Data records

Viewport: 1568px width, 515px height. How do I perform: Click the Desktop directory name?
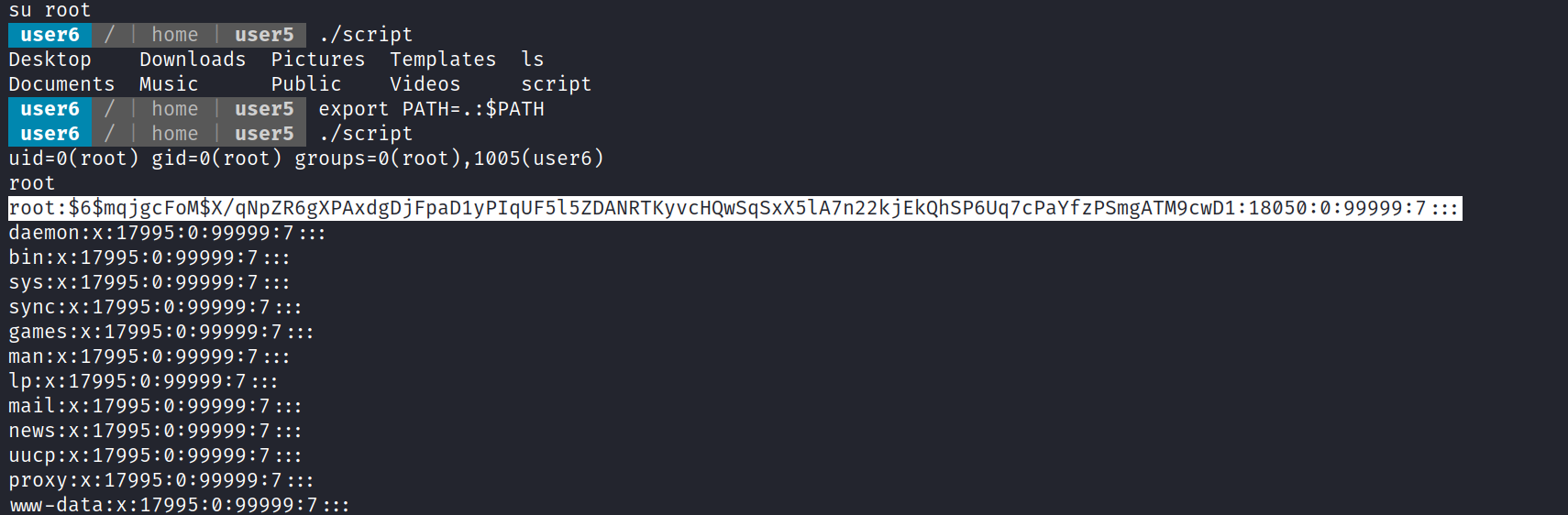[x=50, y=60]
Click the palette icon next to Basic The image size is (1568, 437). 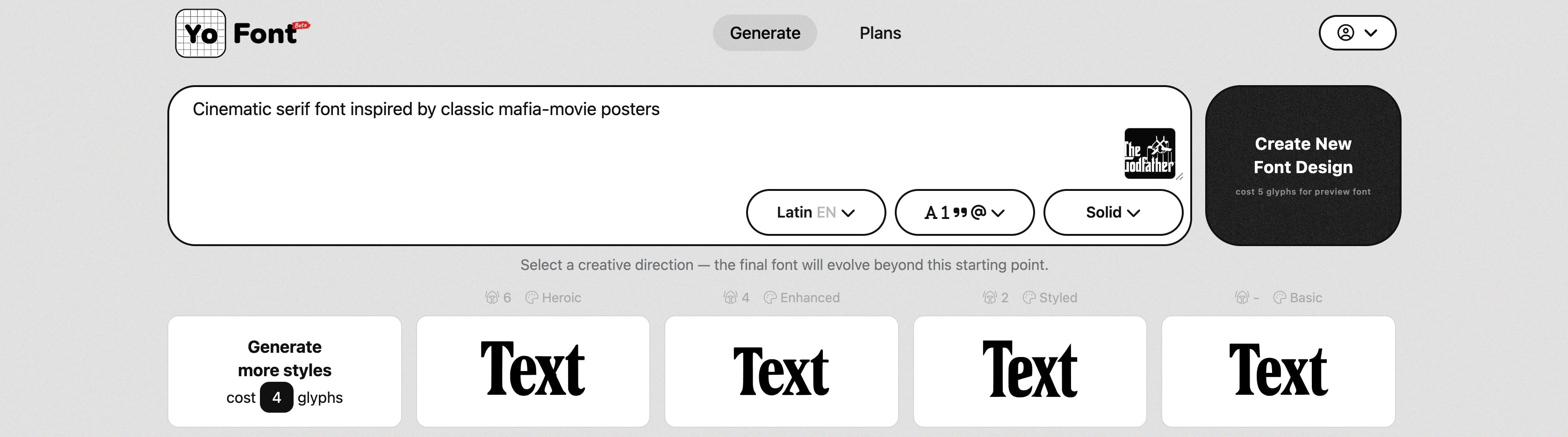(x=1280, y=298)
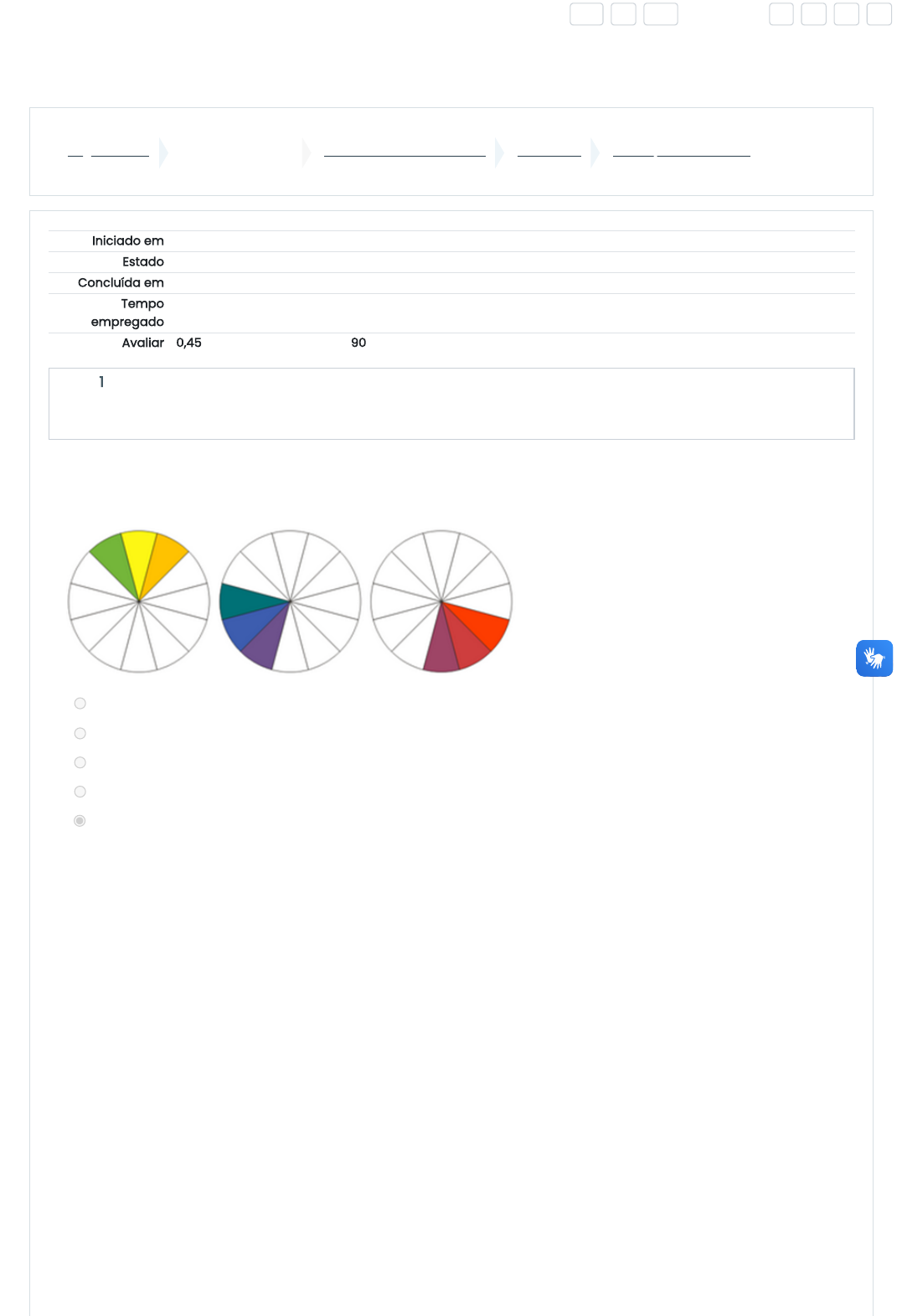Click the first empty box in the top toolbar
Image resolution: width=902 pixels, height=1316 pixels.
coord(586,14)
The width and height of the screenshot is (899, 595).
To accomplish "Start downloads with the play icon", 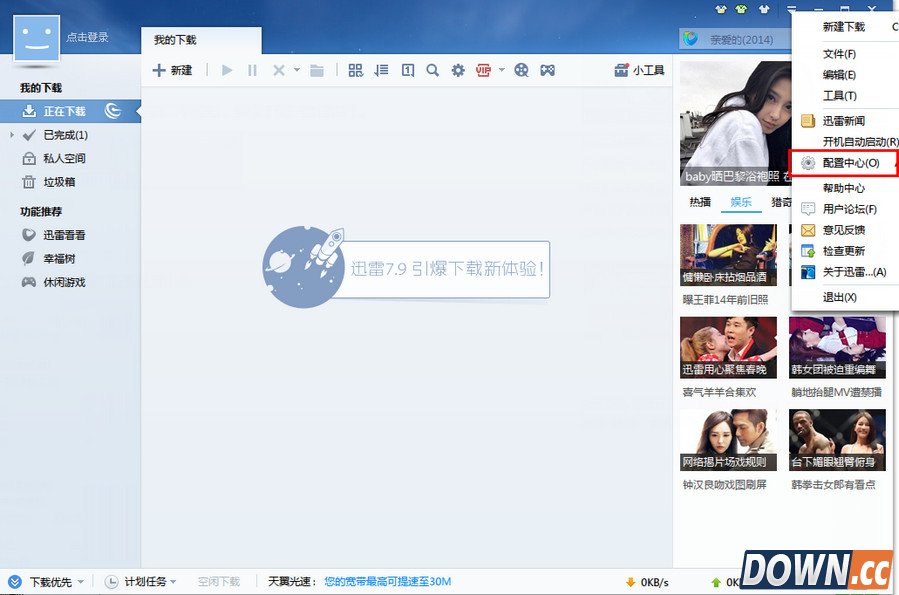I will (x=226, y=70).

Problem statement - Find each line in the data above that contains the string "width", and copy those lines.

Output for this task -
Viewport: 1568px width, 515px height. How do I perform: Click the Desktop directory name?
Image resolution: width=902 pixels, height=1316 pixels.
The width and height of the screenshot is (899, 595).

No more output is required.